Event Information
WHEN
ON DEMAND
Join Director of Marketing Johanna Goode to learn how to build strong content is the foundation of effective AI tools. This session covers how to structure and format your event website copy so that AI chatbots, search tools, and future integrations can better understand and deliver your information.
Summary of Webinar
Overview
This session flips the usual AI script: instead of using AI to write your content, you’ll learn how to write content for AI. You’ll see what AI is pulling from your site, how “GEO” (Generative Engine Optimization) differs from SEO, how to structure pages so AI answers are accurate, why an FAQ matters, and two easy ways to track your growing AI traffic.
Why this matters (AI traffic & search behavior)
AI-driven discovery is rising quickly (e.g., Google AI Overviews, ChatGPT/Gemini queries).
People ask AI “natural language” questions (e.g., “Can I transfer from the 5K to the half?”).
If your site doesn’t clearly answer, AI may guess (hallucinate). Clear, current content reduces wrong answers and support emails.
Content best practices for AI (and people)
GEO vs. SEO—what’s different?
From keywords → to intent. Optimize for the question behind the search, not repeating “5K Philadelphia.”

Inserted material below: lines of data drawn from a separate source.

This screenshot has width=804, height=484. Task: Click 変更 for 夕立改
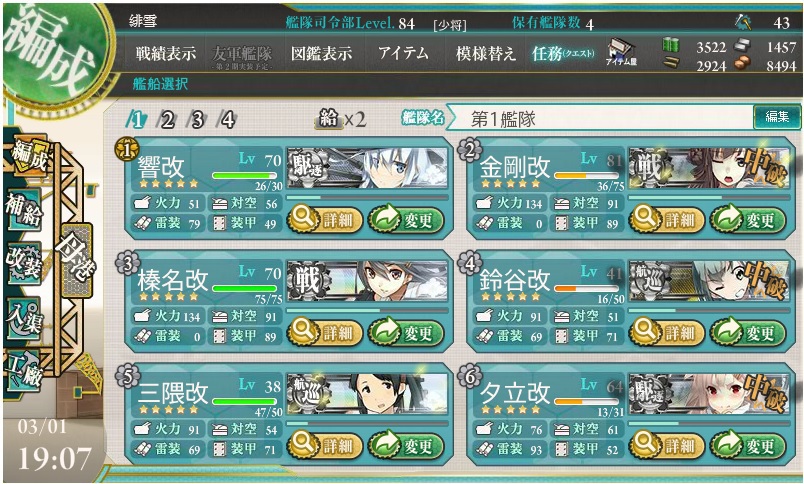[x=748, y=445]
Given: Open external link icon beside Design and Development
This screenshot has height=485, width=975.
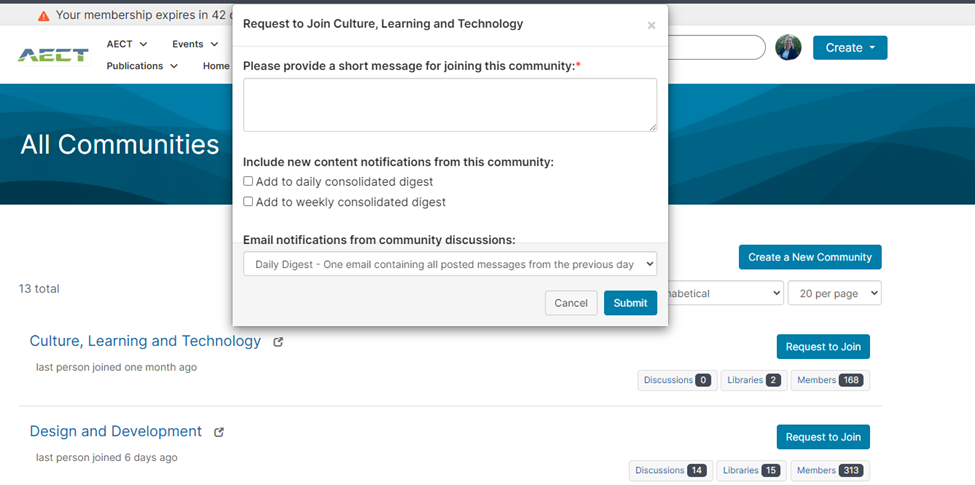Looking at the screenshot, I should click(x=219, y=432).
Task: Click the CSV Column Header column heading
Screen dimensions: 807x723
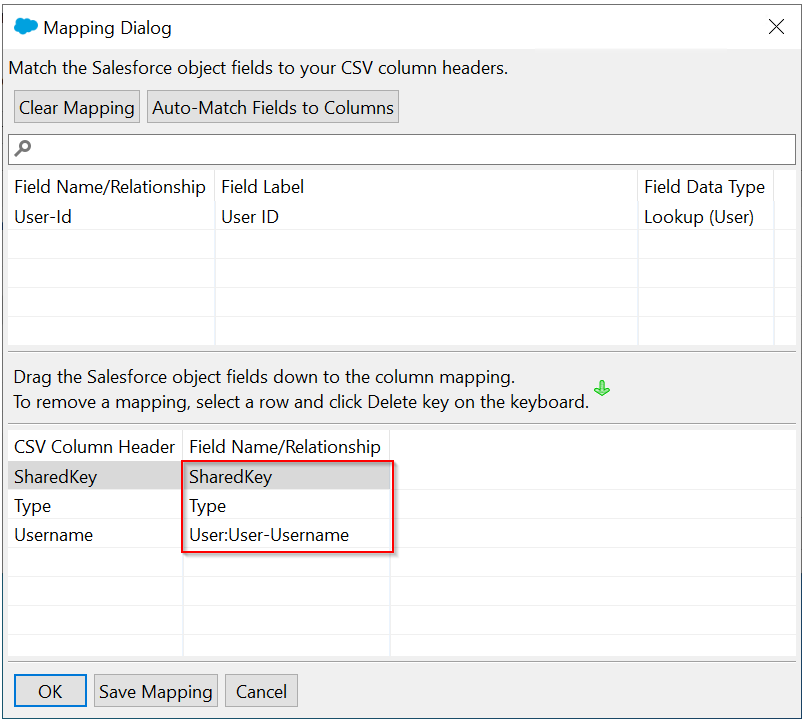Action: click(95, 447)
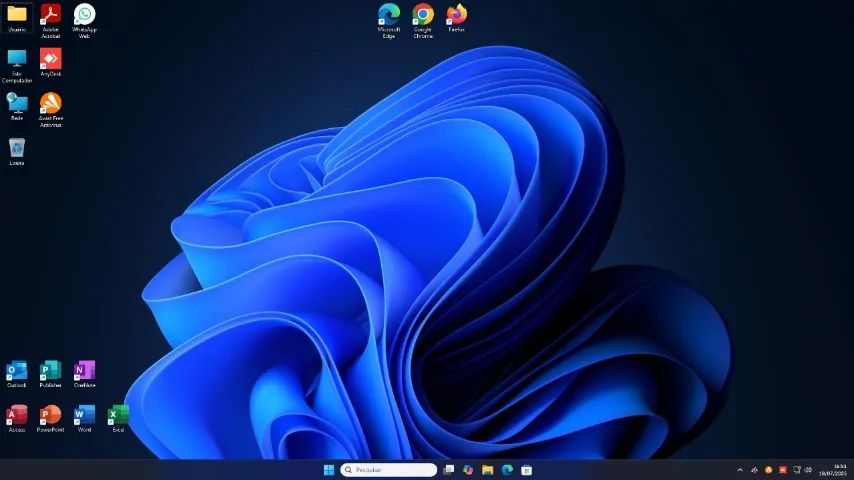Select the Microsoft Edge desktop shortcut
This screenshot has width=854, height=480.
pyautogui.click(x=389, y=15)
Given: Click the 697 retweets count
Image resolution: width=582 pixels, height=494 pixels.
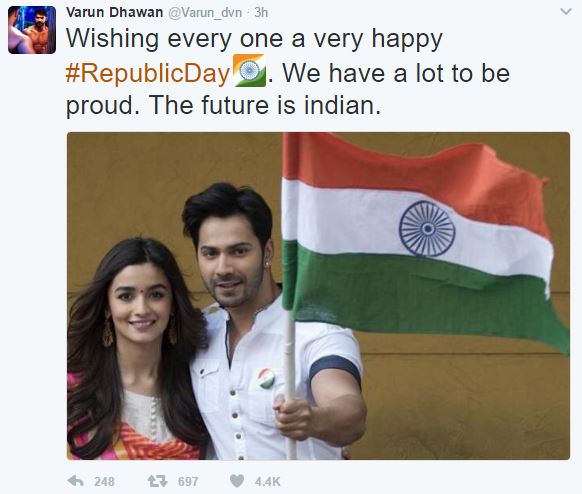Looking at the screenshot, I should [x=188, y=481].
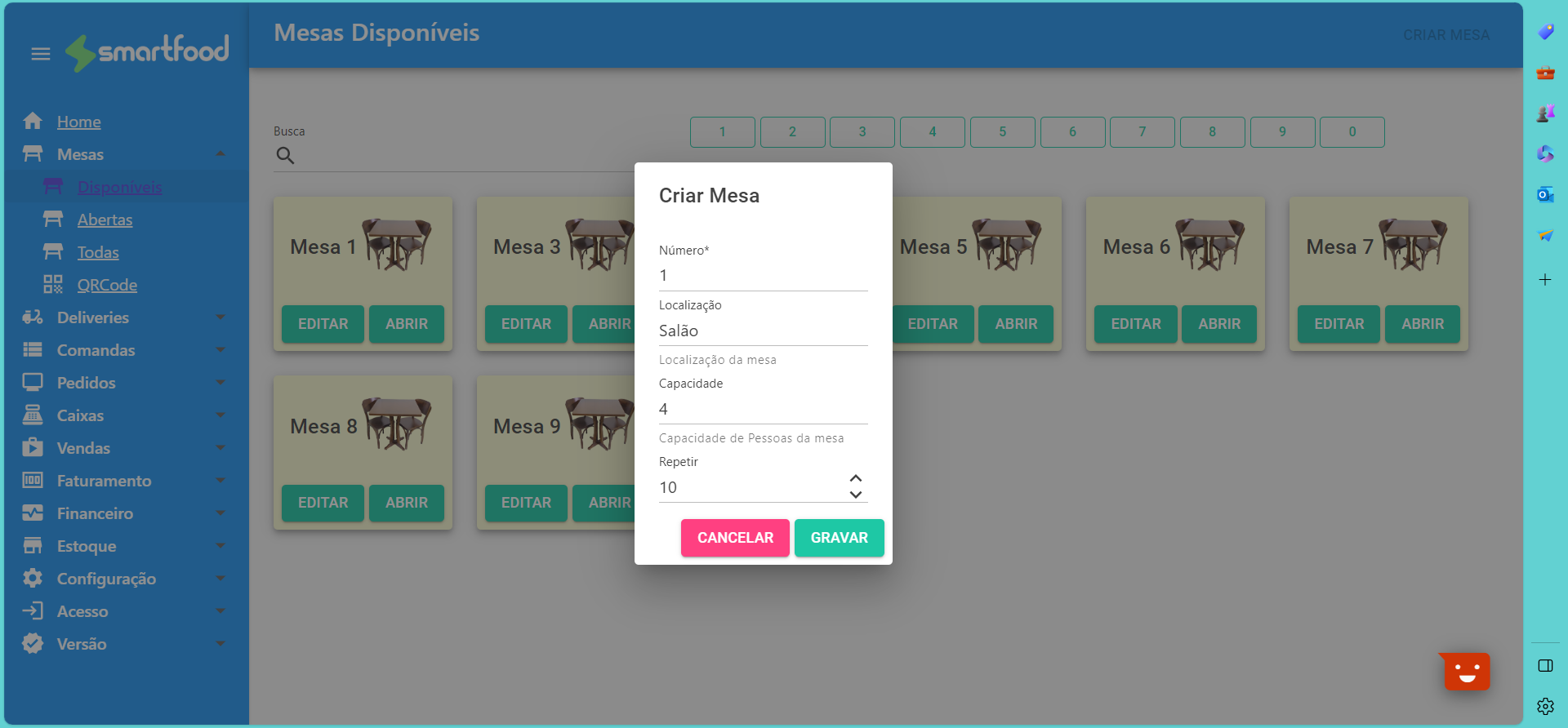
Task: Click the Localização field with Salão
Action: click(x=762, y=331)
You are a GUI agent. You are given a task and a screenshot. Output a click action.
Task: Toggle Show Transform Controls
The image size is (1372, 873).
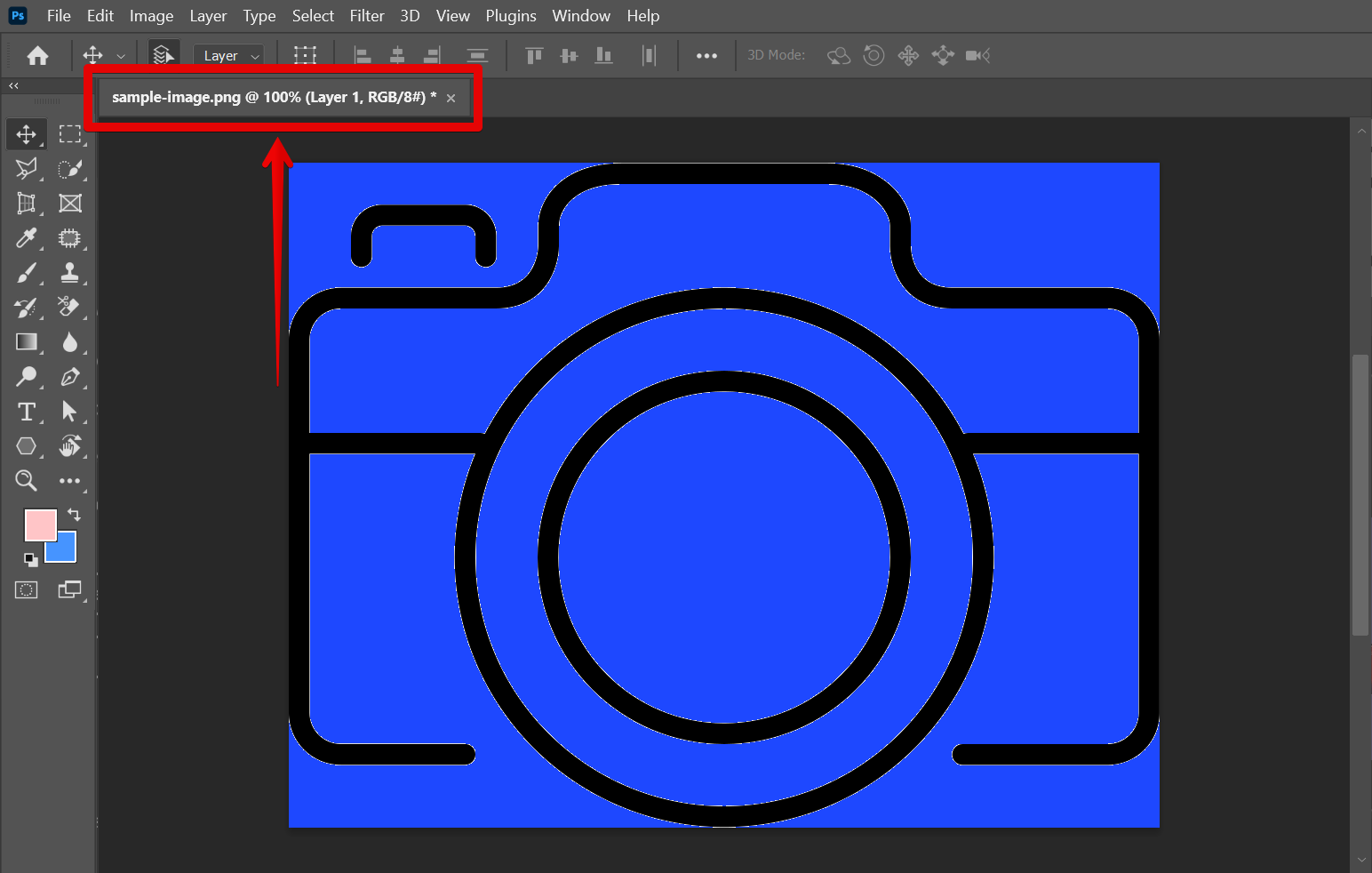pyautogui.click(x=305, y=55)
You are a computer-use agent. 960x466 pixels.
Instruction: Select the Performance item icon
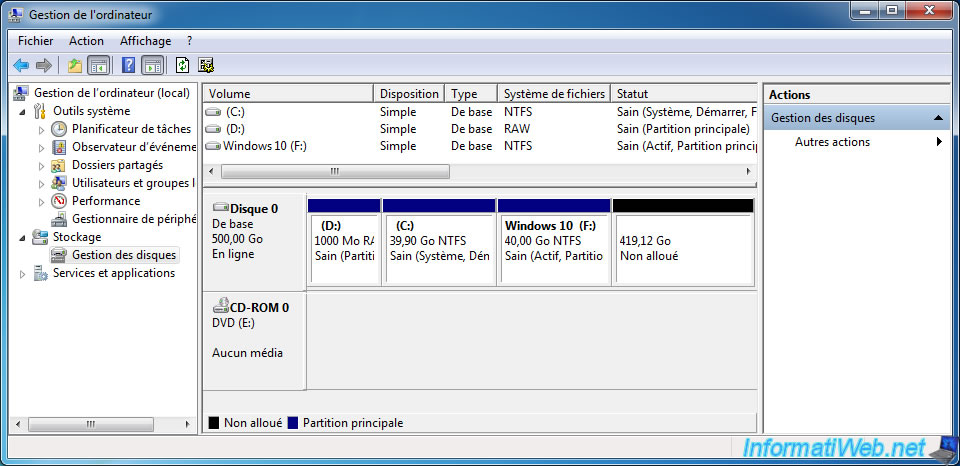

Write conversationally. Think “How do I…?” / “Where is…?” / “When is…?”
Answer first, then details. Put the direct answer in the first 1–2 sentences under a clear heading.
Cover more questions = earn more surface area
Include multiple, related questions (transfers, packet pickup, pace groups, parking, awards).
Each Q&A block is another entry point for AI and scanners.
Structure pages for scannability
Lead with the essentials (what/when/where/cost).
Use real headings (H1/H2/H3), not just big fonts.
Break into short sections; keep intents separate (Registration vs Race Day vs Results).
Prefer lists & tables for things like price increases and schedules (not images of text).
Multimedia, images & accessibility
Video helps discovery (YouTube is commonly cited by AI).
PDFs are often ignored; prefer on-page text.
Add alt text only when the image conveys real info (leave decorative images blank).
Site health & crawlability
Fast load, mobile-first layout, clean URLs, and a stable site structure help both SEO and GEO.
Make sure the “must knows” (date, location, registration) are always visible and consistent.
Build a high-quality FAQ (your AI backbone)
Use the FAQ component (Website V2) and add at least 5–10 core questions—most events will have more.
Organize by sections (e.g., Registration, Packet Pickup, Race Day, Results & Awards, Policies).
Keep Qs in the user’s language: “How do I transfer to another event?” not “Event transfers.”
Answer directly in the first sentences; add nuance after.
Update FAQs as questions change; once your AI Chatbot is enabled, review its logs and refine answers.
Pro setup tips
One-column layout for readability.
Multiple FAQ components on one page (one per section).
Avoid pasting policy dates everywhere—use dynamic fields where possible to prevent contradictions.
Track your AI footprint (quick & free)
1) See what Google’s AI Overviews cite
Install the “AI Search Impact Analysis” Chrome extension.
Test your key queries (“best 5K in {city},” “{race name} transfer policy”) and see which domains the AI snippet cites.
If you’re missing, compare your content structure/clarity to cited pages and adjust.
2) Monitor AI traffic in GA4 (easy mode)
Use a Looker Studio “AI Traffic” template (prebuilt) connected to your GA4 property.
View AI-driven sessions, landing pages, and sources without custom GA4 gymnastics.
Key takeaways
Write for questions, not keywords. Clear headers + first-sentence answers win.
Structure = signal. Real headings, lists, tables, and sectioned FAQs guide AI (and help readers).
Stay consistent & current. Dynamic dates/prices, no contradictions.
Let data guide updates. Review chatbot logs and AI cite sources; iterate your content.